Autokey cipher


An autokey cipher is a cipher that incorporates the message into the key. The key is generated from the message in some automated fashion, sometimes by selecting certain letters from the text or, more commonly, by adding a short primer key to the front of the message.
There are two forms of autokey cipher: key-autokey and text-autokey ciphers. A key-autokey cipher uses previous members of the keystream to determine the next element in the keystream. A text-autokey uses the previous message text to determine the next element in the keystream.
In modern cryptography, self-synchronising stream ciphers are autokey ciphers.

History

This cipher was invented in 1586 by Blaise de Vigenère with a reciprocal table of ten alphabets. Vigenère's version used an agreed-upon letter of the alphabet as a primer, making the key by writing down that letter and then the rest of the message.
More popular autokeys use a tabula recta, a square with 26 copies of the alphabet, the first line starting with 'A', the next line starting with 'B' etc. Instead of a single letter, a short agreed-on keyword is used, and the key is generated by writing down the primer and then the rest of the message, as in Vigenère's version. To encrypt a plaintext, the row with the first letter of the message and the column with the first letter of the key are located. The letter in which the row and the column cross is the ciphertext letter.

Method

The autokey cipher, as used by members of the American Cryptogram Association, starts with a relatively-short keyword, the primer, and appends the message to it. If, for example, the keyword is "QUEENLY" and the message is "ATTACK AT DAWN", the key would be "QUEENLYATTACKATDAWN".
Plaintext: ATTACK AT DAWN...
Key: QUEENL YA TTACK AT DAWN....
Ciphertext: QNXEPV YT WTWP...
The ciphertext message would thus be "QNXEPVYTWTWP".
To decrypt the message, the recipient would start by writing down the agreed-on key again.
QUEENLY
The first letter of the key, Q, would then be taken, and that row would be found in a tabula recta. That column for the first letter of the ciphertext would be looked across, also Q in this case, and the letter to the top would be retrieved, A. Now, that letter would be added to the end of the key:
QUEENLYA
Then, since the next letter in the key is U and the next letter in the ciphertext is N, the U row is looked across to find the N to retrieve T:
QUEENLYAT
That continues until the entire key is reconstructed, when the primer can be removed from the start.

Cryptanalysis

Autokey ciphers are somewhat more secure than polyalphabetic ciphers that use fixed keys since the key does not repeat within a single message. Therefore, methods like the Kasiski examination or index of coincidence analysis will not work on the ciphertext, unlike for similar ciphers that use a single repeated key.

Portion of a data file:
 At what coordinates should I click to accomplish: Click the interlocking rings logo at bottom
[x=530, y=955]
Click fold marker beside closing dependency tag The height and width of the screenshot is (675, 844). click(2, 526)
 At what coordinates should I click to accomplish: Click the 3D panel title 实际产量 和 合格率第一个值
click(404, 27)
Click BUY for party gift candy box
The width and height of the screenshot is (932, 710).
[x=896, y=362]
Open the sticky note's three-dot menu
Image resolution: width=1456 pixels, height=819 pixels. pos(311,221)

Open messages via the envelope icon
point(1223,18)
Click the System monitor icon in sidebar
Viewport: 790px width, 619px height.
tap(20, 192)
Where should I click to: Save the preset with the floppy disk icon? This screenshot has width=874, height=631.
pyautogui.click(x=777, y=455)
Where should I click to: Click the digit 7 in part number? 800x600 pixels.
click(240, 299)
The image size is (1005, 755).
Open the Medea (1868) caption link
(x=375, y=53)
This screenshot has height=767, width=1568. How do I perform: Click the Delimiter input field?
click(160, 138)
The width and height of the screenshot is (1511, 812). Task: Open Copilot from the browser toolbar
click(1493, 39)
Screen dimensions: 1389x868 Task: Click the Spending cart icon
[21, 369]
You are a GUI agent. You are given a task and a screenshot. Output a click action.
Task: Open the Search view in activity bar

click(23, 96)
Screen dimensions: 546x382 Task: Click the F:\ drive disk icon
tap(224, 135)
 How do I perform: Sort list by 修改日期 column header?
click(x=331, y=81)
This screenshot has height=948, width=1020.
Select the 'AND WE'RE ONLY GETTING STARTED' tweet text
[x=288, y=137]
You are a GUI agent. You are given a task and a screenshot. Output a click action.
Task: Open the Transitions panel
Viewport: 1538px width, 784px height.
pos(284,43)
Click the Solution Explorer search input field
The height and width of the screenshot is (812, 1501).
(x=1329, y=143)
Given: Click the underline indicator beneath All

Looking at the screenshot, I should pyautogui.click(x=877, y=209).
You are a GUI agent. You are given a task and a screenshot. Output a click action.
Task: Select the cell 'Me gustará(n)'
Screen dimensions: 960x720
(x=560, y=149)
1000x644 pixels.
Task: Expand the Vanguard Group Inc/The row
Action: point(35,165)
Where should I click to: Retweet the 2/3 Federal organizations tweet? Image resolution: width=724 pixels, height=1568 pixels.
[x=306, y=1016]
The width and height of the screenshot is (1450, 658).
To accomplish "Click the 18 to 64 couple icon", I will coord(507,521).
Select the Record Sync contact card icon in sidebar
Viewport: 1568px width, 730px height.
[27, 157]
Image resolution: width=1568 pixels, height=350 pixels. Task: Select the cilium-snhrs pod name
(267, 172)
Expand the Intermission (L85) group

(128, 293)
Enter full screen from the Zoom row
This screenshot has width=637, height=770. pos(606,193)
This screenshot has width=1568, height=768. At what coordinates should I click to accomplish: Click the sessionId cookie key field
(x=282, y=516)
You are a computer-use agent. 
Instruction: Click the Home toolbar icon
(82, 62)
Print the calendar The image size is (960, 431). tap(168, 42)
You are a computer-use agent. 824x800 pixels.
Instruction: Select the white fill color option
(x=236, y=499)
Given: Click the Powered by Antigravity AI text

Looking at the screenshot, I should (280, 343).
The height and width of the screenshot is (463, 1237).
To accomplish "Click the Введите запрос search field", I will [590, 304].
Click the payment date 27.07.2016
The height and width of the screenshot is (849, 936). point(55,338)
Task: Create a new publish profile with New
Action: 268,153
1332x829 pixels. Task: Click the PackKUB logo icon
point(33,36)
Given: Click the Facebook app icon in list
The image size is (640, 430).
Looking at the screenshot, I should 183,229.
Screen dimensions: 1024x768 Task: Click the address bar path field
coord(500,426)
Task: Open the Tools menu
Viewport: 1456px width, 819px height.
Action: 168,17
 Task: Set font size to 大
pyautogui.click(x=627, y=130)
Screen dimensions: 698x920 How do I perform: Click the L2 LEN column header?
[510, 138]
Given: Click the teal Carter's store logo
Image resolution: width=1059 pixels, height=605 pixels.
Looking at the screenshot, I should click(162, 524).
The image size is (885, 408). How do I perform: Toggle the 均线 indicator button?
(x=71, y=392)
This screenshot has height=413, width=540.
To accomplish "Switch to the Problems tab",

Your task: Set down word for word the part of the autokey cipher passage starting with "The autokey cipher, as" and going on through "ATTACK AT DAWN...". Work from the autokey cipher passage alone.

Completed exercise:
The autokey cipher, as used by members of the American Cryptogram Association, starts with a relatively-short keyword, the primer, and appends the message to it. If, for example, the keyword is "QUEENLY" and the message is "ATTACK AT DAWN", the key would be "QUEENLYATTACKATDAWN".
Plaintext: ATTACK AT DAWN...